The next victim may be one of my hosts.
The lights in the house sizzle and go out: Electricity, in the parts of Afghanistan where it does exist, remains sporadic. The halogen heater in my room blinks out as well. I put on a coat over a coat and step outside.
The frigid city exhales a familiar breath of onions and juniper roots Afghans feed the haphazardly soldered, iron bukhari stoves that heat their rooms in winter. The unpaved streets ooze black slush, old grudges, millennial regrets. A man in a coat of belted tick weaves a small camel caravan through the traffic of taxi jalopies and motorcycle rickshaws. The air is still like glass. In the distance, thousands of fabled white pigeons flock to the turquoise dazzle of the Blue Mosque.
The centuries-worn routine of the city is a salve, something to steady myself against. I head to the mosque.
Mazar-e-Sharif means "tomb of the saint" in Farsi; the city is named after the shrine believed to hold the remains of both Imam Ali, the Prophet Mohammed's son-in-law, and Zoroaster. The 15th-century, double-domed Blue Mosque built atop that shrine shimmers in the center of town. The 10,000 white pigeons are said to roost atop its spiral minarets and in the vaulted arch of its mihrab; a local legend says that any gray pigeons that join the flock becomes white in 40 days. Pilgrims journey here in search of sanctuary or comfort. I am one of them.
I take off my shoes at the mosque's north gate. The tiles ricochet with the sharp applause of the pigeons' flutter.
Last spring, I came here to see a friend, an old muezzin I had met during my first visit to the city a decade ago. He was 79: astoundingly old by the standards of a country with an average life expectancy of 44 years. I hadn't been sure he would remember me, but he did. We talked about books -- he was reading a tome on Sufi mystics; I was writing a book about war -- and about the unending conflicts that brutalize the land outside the cobalt, turquoise, and ocher walls of his mosque. "Come back," he told me when I stopped by again before flying home.

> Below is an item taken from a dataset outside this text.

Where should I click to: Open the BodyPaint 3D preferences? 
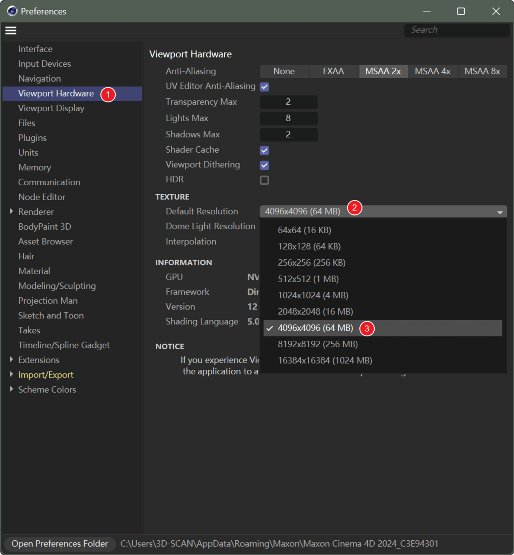[x=44, y=226]
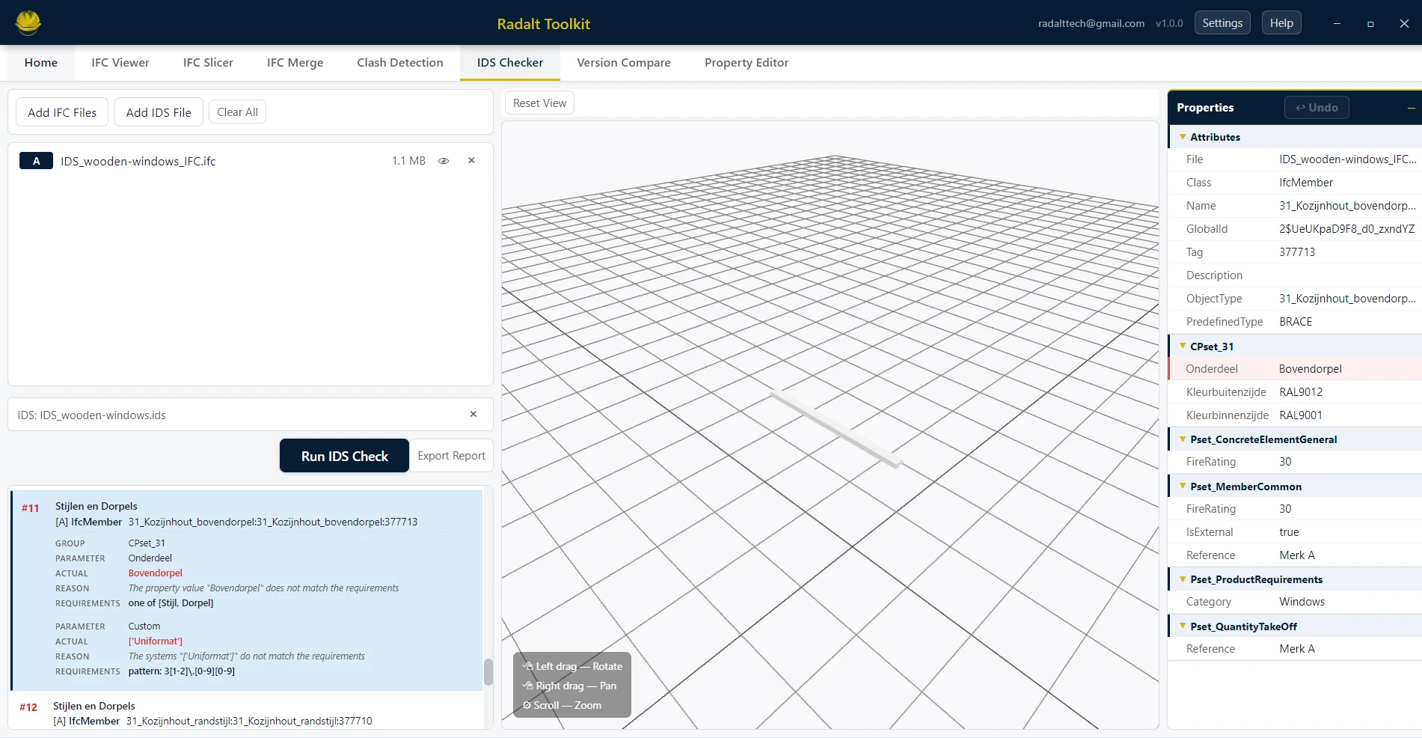Remove IDS_wooden-windows_IFC.ifc with its X icon
Screen dimensions: 1422x738
(471, 160)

I walk barefoot across the marble-tiled yard. Around me other pilgrims shuffle briskly. The cold from the marble tiles bores into our soles. I find the muezzin's tiny sky-blue door at the base of a spiral minaret and look in.
The old man rises slowly from an ill-looking mattress to greet me. The skin beneath his brows, droopy when I saw him last, is now so loose it conceals his left eye completely. Sinister black sores blotch his forehead and cheeks. He offers me his hand and I take it with both of mine and explain who I am. He shakes his head.
"I don't remember you," he says. He shrugs. "I am very old. I'm sorry."
My heart shatters against the kaleidoscopic blue tiles. I bid farewell to the old man and remind myself what a long and fine life he has had, and how gracefully it's ending. I remind myself that his aging has nothing to do with the way Afghanistan is careening toward omnipresent bloodshed.
White pigeons clap their wings indifferently as I pull on my dirty shoes. For hundreds of years, throughout scores of invasions and wars, generations of pilgrims have received the same disinterested ovation.
When I get in the car, my translator points out a black spot on my brow. I touch a frozen finger to it. It's soot. I have no idea how it got there.